Midge Decter, a fearless advocate of freedom and a fierce opponent of totalitarianism, died yesterday. She was 94 (July 25, 1927 – May 9, 2022).
She loved America. She took religion seriously, and advocated tirelessly for its place in the public square.
She was a woman of letters, attending the University of Minnesota in her native State, and the Jewish Theological Seminary and New York University in her adopted Manhattan, but she never received a degree from any of them.
She worked and edited at Basic Books, Legacy Books, Commentary, Harper’s Magazine (serving as executive editor of Harper’s in the age of Willie Morris), Midstream, and Saturday Review; her by-line appeared in frequently in The American Spectator, The Atlantic, Commentary, First Things, National Review, The New Republic, and The Weekly Standard.

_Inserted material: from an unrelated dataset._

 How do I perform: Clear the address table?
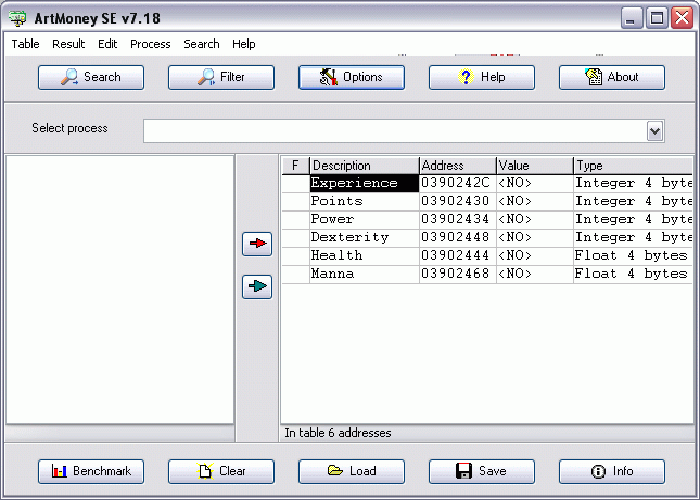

She served as President and as a trustee of The Philadelphia Society; she was a trustee or director of each of the Center for Security Policy, the Clare Booth Luce Fund, and The Heritage Foundation. With Don Rumsfeld she founded the Committee on the Present Danger and, when the Soviet Union collapsed, she took the unusual and laudable step of declaring victory and dissolving her organization (rather than finding a way to repurpose it and give perpetual life, as all too many groups do, as a fund-raising bureaucracy).
The Victims of Communism Memorial Foundation bestowed its Truman-Reagan Medal of Freedom upon her.
President George W. Bush bestowed the National Humanities Medal upon her in a class that included Joan Ganz Cooney, the founder of the Children’s Television Workshop and its flagship production, “Sesame Street”, and Joseph Epstein, the Chicago based critic, writer, and raconteur.
She is survived by her husband Norman Podhoretz, and her children Rachel Decter (who is married to Eliott Abrams), Ruthie Blum, and John Podhoretz.
Yuval Levin remembered her this evening in a short essay posted on National Review Online; and Abe Greenwald, the Executive Editor of Commentary, paid a brief tribute to her this evening in Commentary’s website, listing and linking but a few of the power pieces she wrote for that magazine.
Click here to find Mr. Levin’s essay, click here for Mr. Greenwald’s tribute, and The New York Times’s obituary is here.
May the memory of Midge Decter forever be as a blessing.